The increased transparency means that suppliers face additional pressure to not only manage cash well enough to stay afloat, but also to make sure that they aren’t appearing as a terrible risk to potential commerce partners.

Yet for such a fundamental issues, it seems to be one that lacks for a unified solution – the problem is certainly well documented, but not resolved. Which is not to say that businesses are powerless in the face of invoice payments, forced to deal with the vicissitudes of buyers and their payment protocols. It does mean that businesses have to be smarter and more nimble when it comes to making sure the money is not just coming in, but coming in when it should.

Speed Vs. Amount: No Easy Answer

An option businesses can consider is agreeing to take a lesser payment for a speedier payout. Attorney Emily Chase Smith, author of The Financially Savvy Entrepreneur: Navigating the Money Maze of Running a Business, notes that rule one is that companies need to know exactly how much and when they are getting paid, reports Bloomberg.

“(Business must be) abnormally, obsessively, ridiculously tuned into cash flow. Until you have a fantastic cushion, you want to know your cash position each and every day, because biggies like payroll and inventory will crush you.”

When to take the lesser payment option depends on other options a business has open.  If a working capitol loan with a low rate of interest is an option for maintain cash-river, holding out for a full payment makes sense. A loan with an interest rate of 10 percent represents less of a loss than a discount of 20 percent.

On the other hand, businesses filling in the gaps using credit cards might needs to think twice about invoice discounts, as credit cards can take a 25 percent bit out of the bottom line, as opposed to a 20 percent loss to reduced pricing.

Automation And Discounting

Automated e-invoicing, which brings with it options such as direct deposit and other electronic payments is an obvious choice, as it lowers processing times associated with the movement of great quantities of paper.

However, the digital revolution when it comes to speeding up business to business payments isn’t just in simple automation, it is also the negotiation on pricing and timing that the digitization allows. When solving for slow payment—solutions can often be “both/and” instead of “either/or.”

Combining automation with discounting is fairly straight forward as there many available services through a variety of B2B supplier networks and Web-based marketplaces that allow customers to both issue electronic invoices and negotiate discount terms.

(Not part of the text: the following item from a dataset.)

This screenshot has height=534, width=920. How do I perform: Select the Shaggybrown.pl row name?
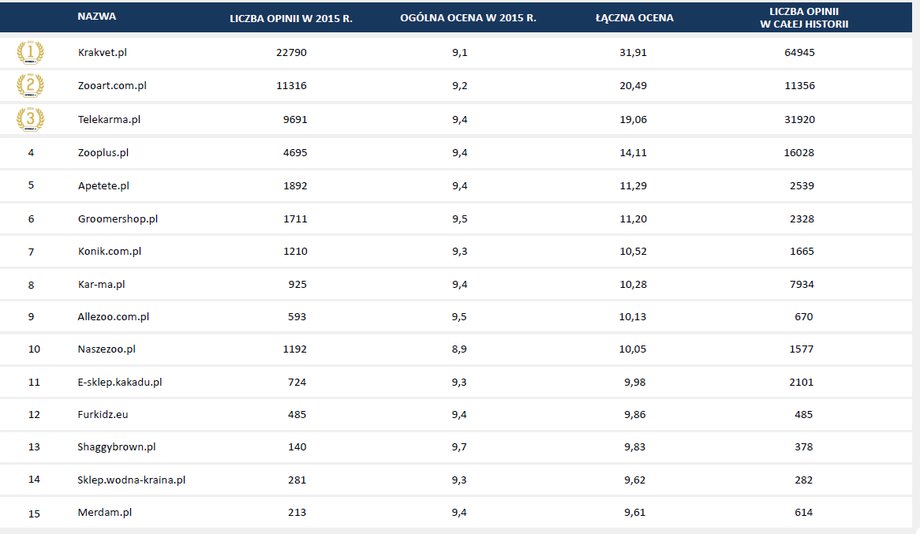(x=117, y=447)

“As a CFO, I can take an approved invoice and monetize it with a couple of clicks,” John Evarts, chief financial and operating officer at Mediafly and Ariba Network user told the source. And he can flip the equation and offer discounts to his vendors, “who can choose whether to accept concessions on their payments in order to get access to that capital early.”

Making Use of Transparency

As buyers can see suppliers more clearly, so too can suppliers see buyers. On line tools like CreditSafe, collect information on how quickly companies pay their invoices. With insight into the over one million companies on the database, providing a unique window into corporate financial behavior.

While automating is a sure way to speed up the process and potentially lower, or at least regularize costs, the first rule of risk in trade still applies—know whom you are doing business with.

However the use of information goes beyond that. In his comments on using data, David Charpie noted that the cash flow issue goes deep, and the data on it leads to unexpected places.

“Interestingly, what we find is for the pattern that really means something, after those three events. If they begin paying their bills on time all of a sudden, that’s the worst indicator there possibly could be. It’s very counterintuitive, but the models tell us that when that happens, we’re on the verge of someone who will go bankrupt within two to three months of that time frame.”

Businesses need steady cash flow, a fact that is increasingly obvious and transparent. However, businesses also have the tools to innovate, negotiate and research their way to making sure they get their payments on time and their cash flow under control. There is no magic bullet, but there is a combination of solutions.